_Task requirements_: From the listing below, extract each line containing the string "computer".
[[ Data for review open ]]
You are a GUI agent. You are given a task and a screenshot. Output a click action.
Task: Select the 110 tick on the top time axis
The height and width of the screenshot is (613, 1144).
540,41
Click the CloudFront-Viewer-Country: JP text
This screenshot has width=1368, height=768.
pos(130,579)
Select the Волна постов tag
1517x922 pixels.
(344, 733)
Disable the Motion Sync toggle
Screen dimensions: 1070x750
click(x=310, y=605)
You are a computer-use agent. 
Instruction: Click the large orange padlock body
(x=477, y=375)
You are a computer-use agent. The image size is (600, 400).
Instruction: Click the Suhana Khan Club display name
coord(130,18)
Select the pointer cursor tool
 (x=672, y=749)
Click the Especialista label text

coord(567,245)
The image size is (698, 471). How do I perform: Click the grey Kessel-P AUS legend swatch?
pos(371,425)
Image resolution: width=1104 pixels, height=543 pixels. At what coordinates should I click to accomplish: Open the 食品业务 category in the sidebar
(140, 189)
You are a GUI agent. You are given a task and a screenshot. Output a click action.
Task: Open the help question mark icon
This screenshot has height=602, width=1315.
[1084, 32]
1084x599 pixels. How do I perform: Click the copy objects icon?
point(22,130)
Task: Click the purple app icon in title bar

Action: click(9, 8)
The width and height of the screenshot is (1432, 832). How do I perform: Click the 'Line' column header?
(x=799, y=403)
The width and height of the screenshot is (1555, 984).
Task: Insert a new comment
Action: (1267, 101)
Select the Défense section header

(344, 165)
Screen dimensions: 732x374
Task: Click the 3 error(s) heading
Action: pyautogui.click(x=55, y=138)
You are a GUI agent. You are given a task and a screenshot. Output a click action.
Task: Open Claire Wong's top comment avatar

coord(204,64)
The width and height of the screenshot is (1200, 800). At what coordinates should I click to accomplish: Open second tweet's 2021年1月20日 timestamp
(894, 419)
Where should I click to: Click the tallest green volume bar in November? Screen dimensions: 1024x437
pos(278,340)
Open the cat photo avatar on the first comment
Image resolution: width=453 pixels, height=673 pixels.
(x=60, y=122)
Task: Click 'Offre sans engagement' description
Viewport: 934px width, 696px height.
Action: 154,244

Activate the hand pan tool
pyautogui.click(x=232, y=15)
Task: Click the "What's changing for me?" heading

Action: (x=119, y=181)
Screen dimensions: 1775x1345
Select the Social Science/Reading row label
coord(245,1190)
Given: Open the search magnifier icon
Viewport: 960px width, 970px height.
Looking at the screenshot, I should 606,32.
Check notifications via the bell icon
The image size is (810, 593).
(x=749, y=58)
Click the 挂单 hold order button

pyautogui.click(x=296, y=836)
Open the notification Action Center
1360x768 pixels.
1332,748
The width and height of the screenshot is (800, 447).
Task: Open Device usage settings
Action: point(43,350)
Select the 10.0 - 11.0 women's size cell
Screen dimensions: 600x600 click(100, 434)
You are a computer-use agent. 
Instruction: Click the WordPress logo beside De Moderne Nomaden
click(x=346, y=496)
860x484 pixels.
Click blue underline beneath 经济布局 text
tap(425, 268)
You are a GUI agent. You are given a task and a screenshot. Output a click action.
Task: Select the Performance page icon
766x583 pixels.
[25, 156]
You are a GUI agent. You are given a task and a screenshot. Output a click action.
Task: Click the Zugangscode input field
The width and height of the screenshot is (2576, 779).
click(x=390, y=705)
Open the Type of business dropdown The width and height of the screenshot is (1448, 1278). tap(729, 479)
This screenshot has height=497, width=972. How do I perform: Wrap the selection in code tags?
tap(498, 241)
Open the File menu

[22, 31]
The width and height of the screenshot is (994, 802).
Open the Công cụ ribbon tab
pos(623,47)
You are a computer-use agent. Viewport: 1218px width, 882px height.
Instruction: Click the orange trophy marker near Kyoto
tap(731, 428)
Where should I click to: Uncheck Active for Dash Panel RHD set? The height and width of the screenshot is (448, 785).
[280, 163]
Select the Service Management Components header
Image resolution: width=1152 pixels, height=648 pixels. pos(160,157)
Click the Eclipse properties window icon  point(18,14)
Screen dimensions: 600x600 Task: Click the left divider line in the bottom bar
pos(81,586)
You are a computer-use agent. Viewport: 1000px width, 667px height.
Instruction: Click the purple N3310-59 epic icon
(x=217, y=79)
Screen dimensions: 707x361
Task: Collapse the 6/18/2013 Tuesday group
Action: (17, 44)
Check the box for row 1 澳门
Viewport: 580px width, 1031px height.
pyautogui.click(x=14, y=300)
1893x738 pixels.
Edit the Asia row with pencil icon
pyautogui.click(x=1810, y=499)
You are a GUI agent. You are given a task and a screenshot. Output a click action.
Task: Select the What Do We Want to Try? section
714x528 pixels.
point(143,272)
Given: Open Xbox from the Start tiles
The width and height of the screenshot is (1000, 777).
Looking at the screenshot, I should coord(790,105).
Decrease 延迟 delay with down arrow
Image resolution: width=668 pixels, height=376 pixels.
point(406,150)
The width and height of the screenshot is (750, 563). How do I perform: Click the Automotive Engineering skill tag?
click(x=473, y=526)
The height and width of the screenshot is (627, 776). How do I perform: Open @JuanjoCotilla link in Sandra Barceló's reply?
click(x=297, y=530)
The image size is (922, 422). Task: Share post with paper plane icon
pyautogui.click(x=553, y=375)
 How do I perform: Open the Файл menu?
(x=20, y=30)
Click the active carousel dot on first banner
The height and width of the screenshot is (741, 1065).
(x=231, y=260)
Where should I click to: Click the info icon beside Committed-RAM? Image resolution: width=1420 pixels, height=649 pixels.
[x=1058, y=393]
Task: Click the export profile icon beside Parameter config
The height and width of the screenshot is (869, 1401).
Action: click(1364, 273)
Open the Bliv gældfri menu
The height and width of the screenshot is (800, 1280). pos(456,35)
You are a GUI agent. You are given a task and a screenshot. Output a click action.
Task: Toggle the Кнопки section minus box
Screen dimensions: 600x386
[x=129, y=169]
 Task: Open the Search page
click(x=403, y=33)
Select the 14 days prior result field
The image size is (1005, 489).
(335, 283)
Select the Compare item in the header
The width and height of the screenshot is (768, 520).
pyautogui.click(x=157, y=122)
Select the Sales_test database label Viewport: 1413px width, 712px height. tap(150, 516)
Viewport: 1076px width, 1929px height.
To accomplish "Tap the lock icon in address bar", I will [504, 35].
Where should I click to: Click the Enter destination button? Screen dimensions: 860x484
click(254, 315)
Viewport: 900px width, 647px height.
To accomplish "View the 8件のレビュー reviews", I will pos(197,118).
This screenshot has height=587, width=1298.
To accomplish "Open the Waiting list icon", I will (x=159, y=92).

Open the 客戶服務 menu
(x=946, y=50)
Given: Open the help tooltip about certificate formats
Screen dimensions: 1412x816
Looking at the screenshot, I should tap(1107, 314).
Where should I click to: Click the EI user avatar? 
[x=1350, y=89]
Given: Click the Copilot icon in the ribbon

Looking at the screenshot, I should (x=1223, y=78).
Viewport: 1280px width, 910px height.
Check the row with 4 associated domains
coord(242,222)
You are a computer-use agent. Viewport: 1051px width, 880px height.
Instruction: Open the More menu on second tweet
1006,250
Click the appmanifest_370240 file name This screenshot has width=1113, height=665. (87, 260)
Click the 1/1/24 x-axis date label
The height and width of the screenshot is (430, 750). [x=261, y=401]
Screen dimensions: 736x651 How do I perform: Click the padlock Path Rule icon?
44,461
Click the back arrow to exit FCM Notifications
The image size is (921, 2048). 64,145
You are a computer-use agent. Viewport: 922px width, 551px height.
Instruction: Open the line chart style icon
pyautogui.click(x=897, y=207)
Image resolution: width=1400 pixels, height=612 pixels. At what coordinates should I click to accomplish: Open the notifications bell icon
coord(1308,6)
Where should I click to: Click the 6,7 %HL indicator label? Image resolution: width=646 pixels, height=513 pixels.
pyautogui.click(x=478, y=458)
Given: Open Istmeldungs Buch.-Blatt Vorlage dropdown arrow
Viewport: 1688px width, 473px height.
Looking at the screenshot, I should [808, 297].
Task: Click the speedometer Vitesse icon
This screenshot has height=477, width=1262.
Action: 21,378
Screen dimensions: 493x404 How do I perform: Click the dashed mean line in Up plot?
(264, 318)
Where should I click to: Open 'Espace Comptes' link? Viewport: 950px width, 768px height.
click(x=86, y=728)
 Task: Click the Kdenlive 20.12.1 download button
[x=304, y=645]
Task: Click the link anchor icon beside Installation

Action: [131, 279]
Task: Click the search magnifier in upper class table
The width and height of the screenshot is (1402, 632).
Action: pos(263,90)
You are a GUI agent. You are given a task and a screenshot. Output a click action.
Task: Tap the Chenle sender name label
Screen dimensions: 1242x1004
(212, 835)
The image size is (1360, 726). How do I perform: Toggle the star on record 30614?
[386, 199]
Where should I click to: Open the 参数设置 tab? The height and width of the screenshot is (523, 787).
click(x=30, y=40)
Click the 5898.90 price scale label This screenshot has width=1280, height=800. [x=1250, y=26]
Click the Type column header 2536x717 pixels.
[[ Data for review closed ]]
_Answer box_:
You are a computer-use agent. 
You are a computer-use agent. The image size is (600, 400).
You are a computer-use agent. 
You are a computer-use agent. Viewport: 1218px width, 882px height.
You are a computer-use agent. Viewport: 1000px width, 667px height.
You are a computer-use agent. Viewport: 1051px width, 880px height.
You are a computer-use agent. Viewport: 922px width, 551px height.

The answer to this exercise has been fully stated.